Keep writing the piece on the method of conditional probabilities below, starting right after its final sentence.

_DOCUMENT TEXT_:
══════════════════════════════

# The probabilistic method / method of conditional probabilities

MathJax is broken. Equations are not displayed properly.

Here is a brief introduction to the method of conditional probabilities.

If you’re not familiar with the probabilistic method (or randomized rounding), you should first read about it here.

Our interest in this blog is using randomized rounding and the method of conditional probabilities to derive greedy and Lagrangian-relaxation algorithms.

The method of conditional probabilities is a systematic method for converting non-constructive probabilistic existence proofs into efficient deterministic algorithms that explicitly construct the desired object.

Next is a description of the method followed by a simple example.

Raghavan (1988) gives this description:

We first show the existence of a provably good approximate solution using the probabilistic method [1]. [We then] show that the probabilistic existence proof can be converted, in a very precise sense, into a deterministic approximation algorithm. To this end we use an interesting “method of conditional probabilities”… We apply our method to integer programs arising in packing, routing, and maximum multicommodity flow… [2]

(Raghavan is discussing the method in the context of randomized rounding, but it works with the probabilistic method in general.)

To derive a constructive algorithm from a random experiment, one first casts the random experiment as a series of “small” random choices. Then, one modifies the random process, replacing each small random choice into a deterministic choice, chosen so as to keep the current conditional probability of failure (given the choices made so far) below 1.

══════════════════════════════

_RECORDS SUPPLIED_:
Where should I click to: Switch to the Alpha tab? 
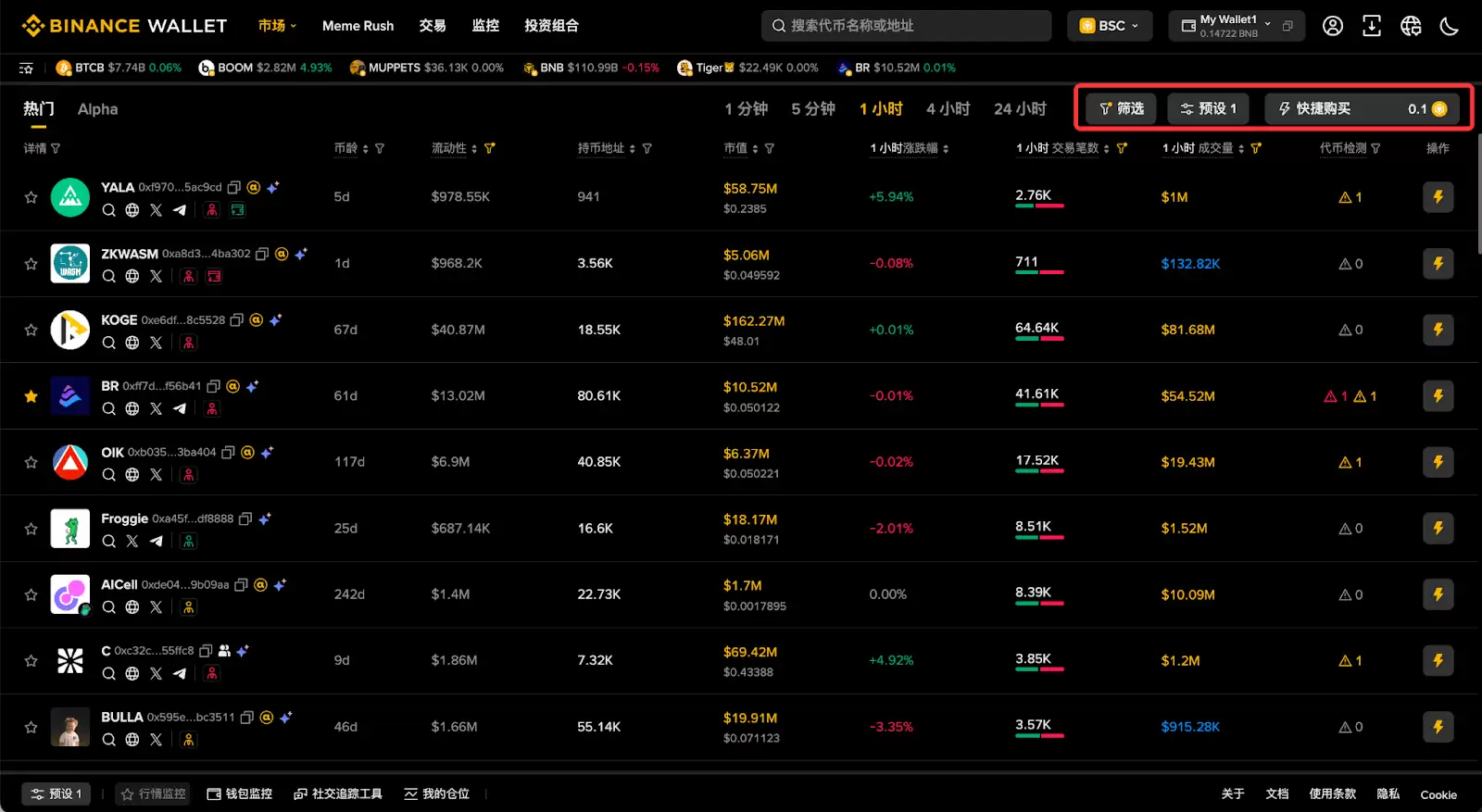coord(97,109)
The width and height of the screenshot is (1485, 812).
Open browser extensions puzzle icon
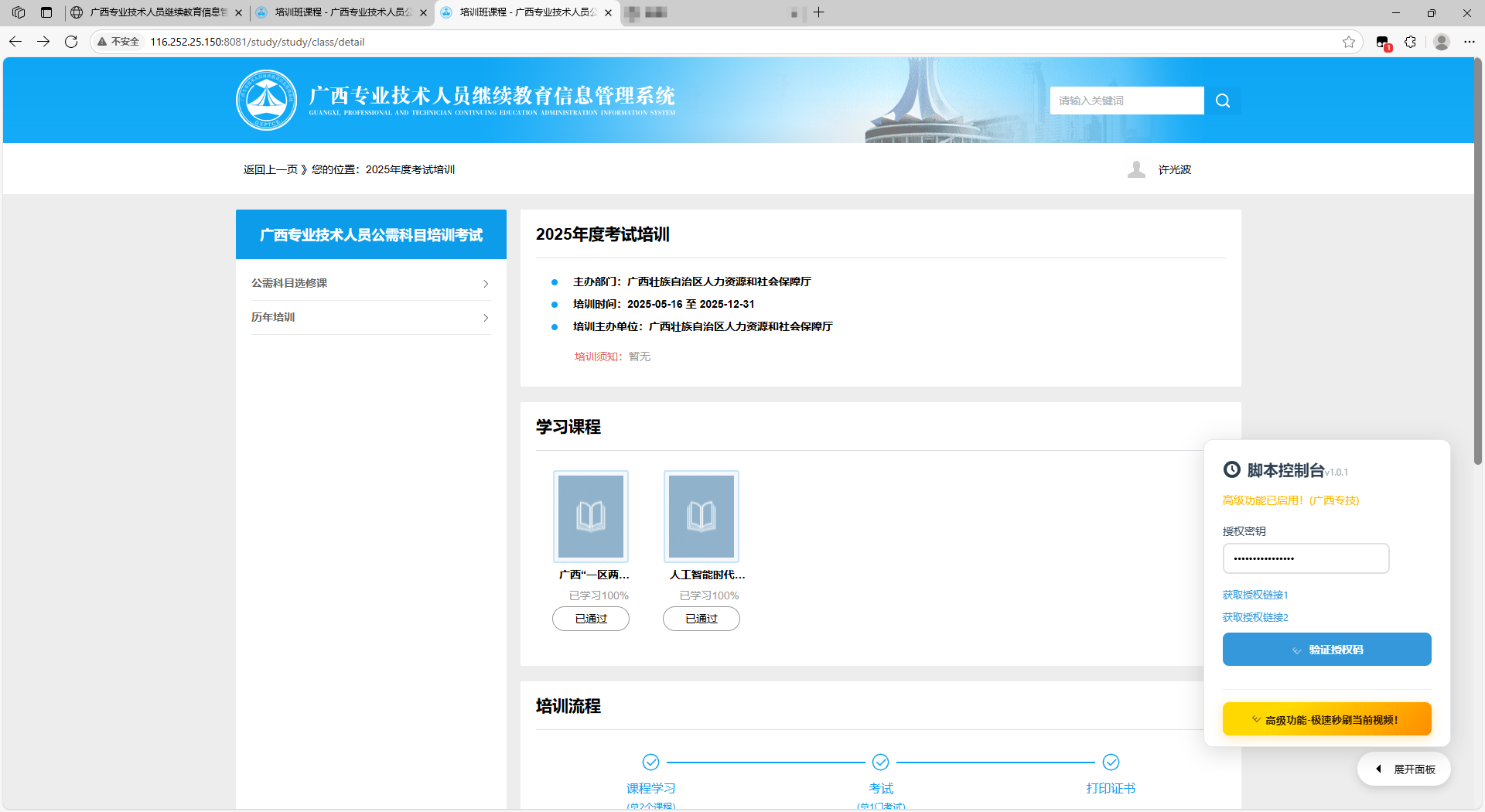(x=1411, y=42)
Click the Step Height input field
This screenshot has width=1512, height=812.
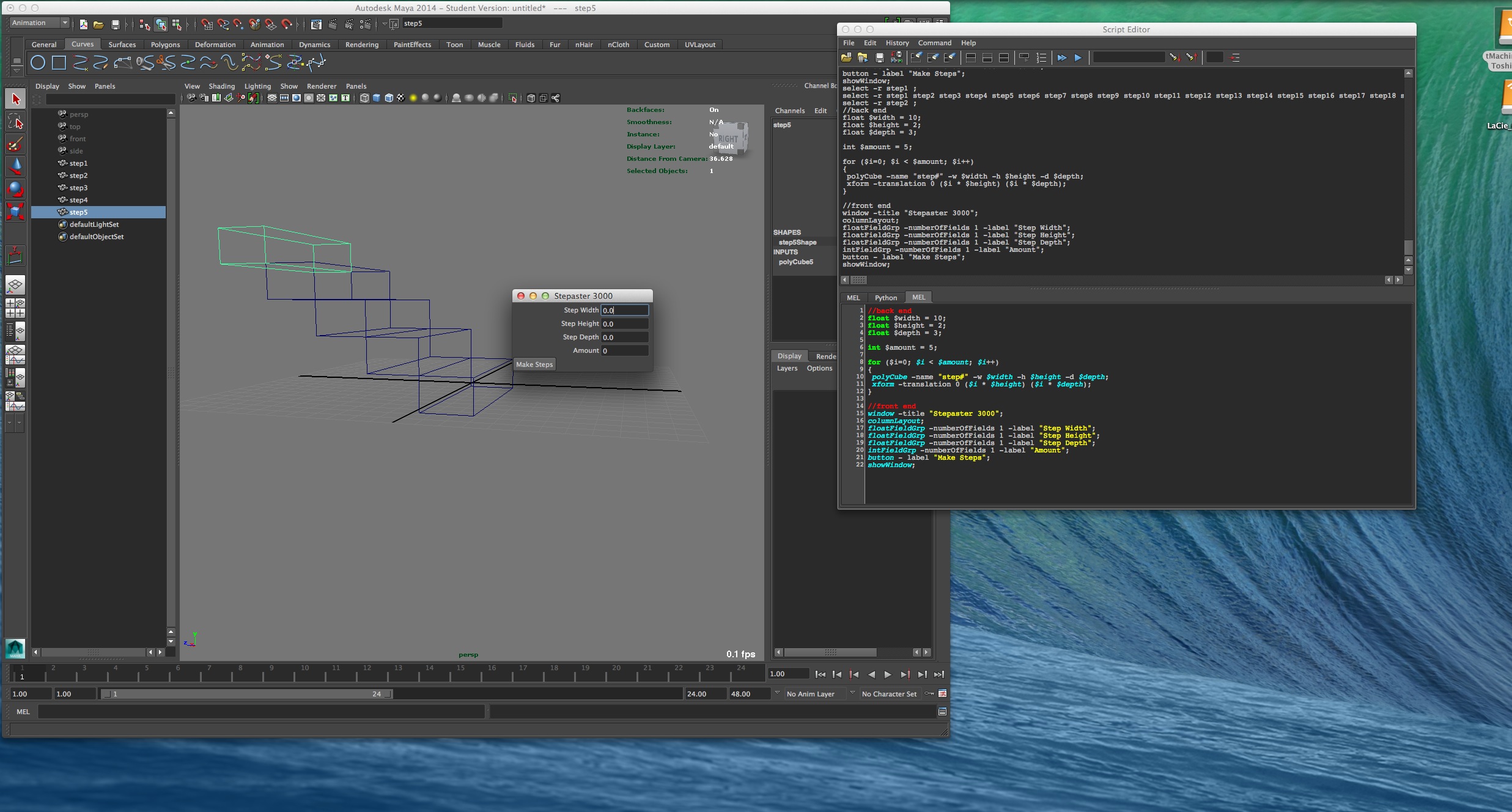point(624,324)
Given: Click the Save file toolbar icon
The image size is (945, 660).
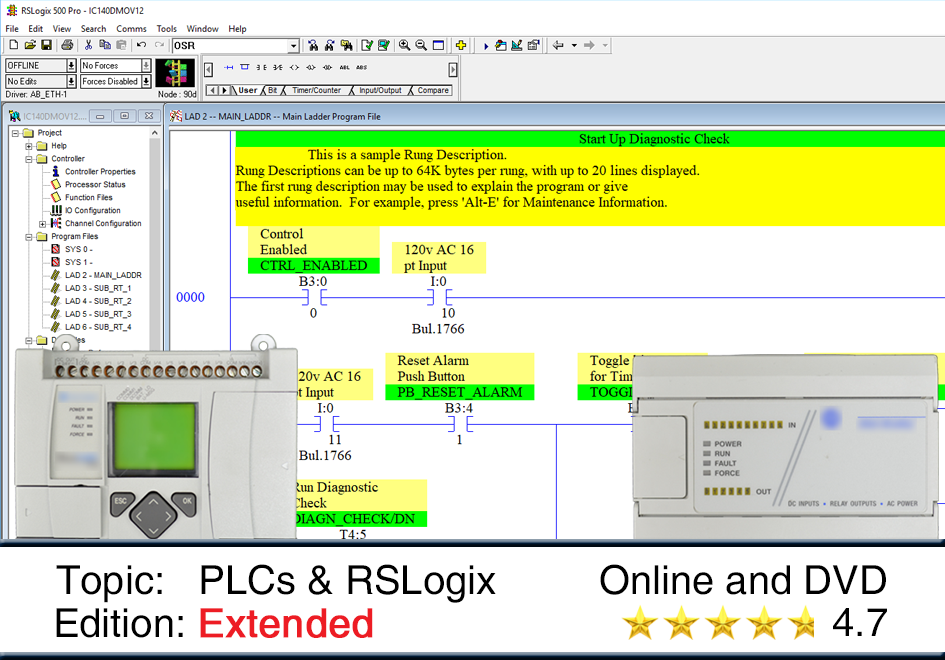Looking at the screenshot, I should (46, 45).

══════════════════════════════

_ANSWER TO THIS TASK_:
## Toy example

Here is a toy example to illustrate the principle.

Lemma.

It is possible to flip three coins so that the number of tails is at least 2.

Proof.

If the three coins are flipped randomly, the expected number of tails is 1.5. Thus, there must be some outcome (way of flipping the coins) so that the number of tails is at least 1.5. Since the number of tails is an integer, in such an outcome there are at least 2 tails.

In this example the random experiment consists of flipping three fair coins. The experiment is illustrated by the rooted tree in the diagram. There are eight outcomes, each corresponding to a leaf in the tree. A trial of the random experiment corresponds to taking a random walk from the root (the top node in the tree, where no coins have been flipped) to a leaf. The successful outcomes are those in which at least two coins came up tails. The interior nodes in the tree correspond to partially determined outcomes, where only 0, 1, or 2 of the coins have been flipped so far.

To apply the method of conditional probabilities, one focuses on the ”conditional probability of failure, given the choices so far” as the experiment proceeds step by step. In the diagram, each node is labeled with this conditional probability.

(For example, if only the first coin has been flipped, and it comes up tails, that corresponds to the second child of the root. Conditioned on that partial state, the probability of failure is 0.25.)

The method of conditional probabilities replaces the random root-to-leaf walk in the random experiment by a deterministic root-to-leaf walk to a leaf labeled 0.

## The general method

In general, the method replaces each random step by a deterministic step, carefully chosen to inductively maintain the following invariant:

the conditional probability of failure, given the current state, is less than 1.

In this way, it is guaranteed to arrive at a leaf with label 0, that is, a successful outcome.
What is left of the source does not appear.